Abstract
The significance of mucins in cancers has led to the development of novel biomarkers and therapeutic agents against cancers. Despite significant advances in the understanding of mucins, systemic investigations into the role of mucins in cancer biology focusing particularly on the histological subtypes and stages, along with other variables, are yet to be carried out to discover potential novel functions and cancer-specific roles. Here, we investigated 11 mucin expressing cancers for DNA mutations, mRNA expression, copy number, methylation, and the impacts these genomic features may have on patient survival by utilizing The Cancer Genome Atlas dataset. We demonstrate that mucin DNA mutations have a significant rate, pattern, and impact on cancer patient survival depending on the tissue of origin. This includes a frequent T112P mutation in MUC1 that is seen in half of the pancreatic MUC1 mutations, as well as being present in other cancers. We also observed a very frequent MUC4 mutation at H4205, which correlated with survival outcomes in patients. Furthermore, we observed significant alterations in mucin mRNA expression in multiple tumor types. Our results demonstrate de novo expression of certain mucins in cancer tissues, including MUC21 in colorectal cancers. We observed a general decrease in promoter methylation for mucins, which correlated with decreased expression of many genes, such as MUC15 in kidney cancers. Lastly, several mucin gene loci demonstrated copy number increase in multiple histological subtypes. Thus, our study presents a comprehensive analysis of genomic alterations in mucins and their corresponding roles in cancer progression.
Highlights
Mucin-based biomarkers have been utilized in clinic for multiple cancers, highlighting the functional significance of mucins in cancer [1, 2]
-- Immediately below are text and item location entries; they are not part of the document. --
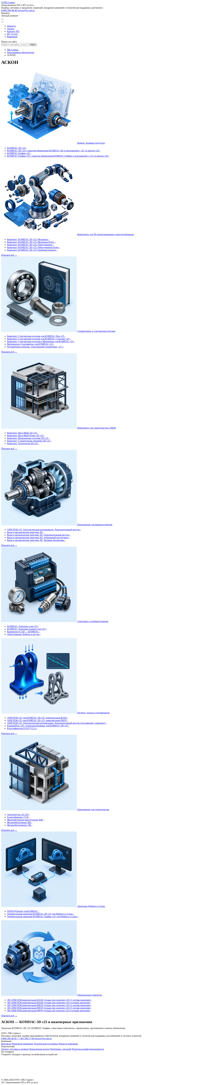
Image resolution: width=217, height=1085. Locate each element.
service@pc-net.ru (26, 10)
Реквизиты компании (22, 1044)
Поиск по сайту (9, 41)
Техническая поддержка (46, 1044)
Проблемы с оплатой (60, 1049)
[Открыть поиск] (2, 19)
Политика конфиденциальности (88, 1049)
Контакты (6, 1044)
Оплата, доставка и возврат (15, 1049)
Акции (10, 28)
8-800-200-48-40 (9, 10)
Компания (12, 36)
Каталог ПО (13, 31)
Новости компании (68, 1044)
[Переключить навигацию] (2, 21)
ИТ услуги (12, 34)
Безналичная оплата (39, 1049)
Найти (33, 45)
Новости (11, 26)
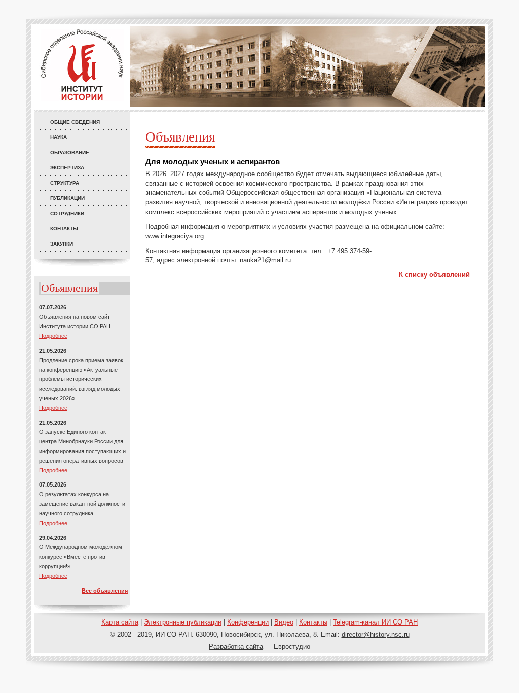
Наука (58, 137)
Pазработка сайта (236, 646)
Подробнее (53, 336)
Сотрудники (67, 213)
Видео (283, 622)
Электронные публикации (182, 622)
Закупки (61, 244)
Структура (64, 183)
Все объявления (105, 590)
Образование (69, 152)
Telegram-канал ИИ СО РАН (375, 622)
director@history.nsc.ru (376, 634)
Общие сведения (75, 122)
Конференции (248, 622)
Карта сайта (119, 622)
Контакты (64, 228)
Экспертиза (67, 167)
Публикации (67, 198)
Considering the significant roles played by mucins in cancer biology and patient survival, it is imperative to investigate the role of the multiple mucins across cancers
The results presented here highlight existing as well as new features, which may serve as potential targets in their respective histological subtypes where cancers are suggested to be utilizing mucin function
Summary
Mucin-based biomarkers have been utilized in clinic for multiple cancers, highlighting the functional significance of mucins in cancer [1, 2]. MUC1, the most studied mucin that is involved in the pathogenesis of the multiple cancer types, serves as a scaffold, a signaling adaptor, a transcriptional co-activator, and a metabolic and immune regulator [7, 8]. It triggers intracellular signaling, leading to transcriptional changes in the nucleus, in response to alterations in the extracellular microenvironment of the tumor cells [8, 9]. MUC13 is another transmembrane mucin that negatively impacts ovarian cancer patient survival, observed to have roles in increasing cancer cell motility and proliferation [10]. Contrary to these cancer-promoting mucins, MUC2 interacts with inflammatory pathways and helps protect against tumor development [10]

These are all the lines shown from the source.